Abstract

ABSTRACT Authoritative urban knowledge (AUK) in the Middle East and North Africa (MENA) is a neocolonial construct firmly rooted in oriental imaginaries and colonial/modern urbanism. It informs the managerial epistemology of neoliberal ‘development’ projects, where urban studies are confined to diagnostic analysis and optimistic calls for local inclusion to counteract state authority and foreign hegemony.

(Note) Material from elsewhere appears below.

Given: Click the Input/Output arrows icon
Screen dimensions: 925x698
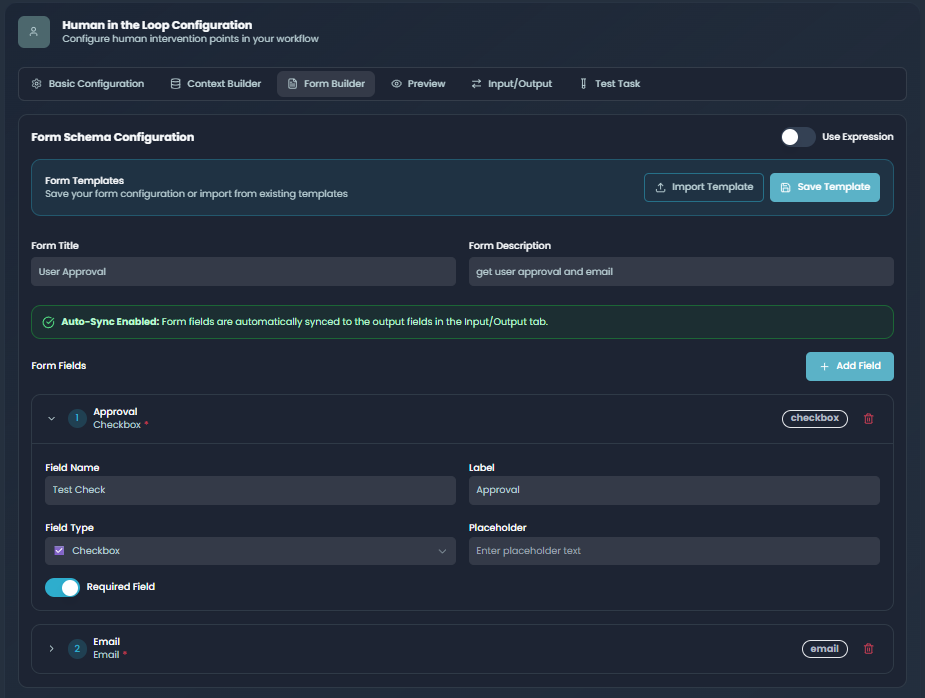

This study critically examines the epistemic production of urban spaces at the nexus of heritage, modernity, and migration in the MENA, anchoring the criticism in a case study of urban development in Ras-Al-Ein – also known as the Muhajirin (refugees) neighbourhood – in the historic core of Amman. It then couples ethnographic interviews conducted with the residents of Ras-Al-Ein with decolonial thinking to explore local engagement with urban space as ‘subjugated knowledge’, and to contest the persistence of the AUK. It validates this engagement as local urban knowledge (LUK) and capitalises on the self-critique, irony and resistance depicted in Ras-Al-Ein to argue for a decolonial approach to urban knowledge. It argues that LUK can shift the debate in urban studies from practice analysis to an ethnographic theorisation of urban knowledge. This theorisation is crucial for challenging adverse perceptions of peoples and places and informing development with prudent knowledge.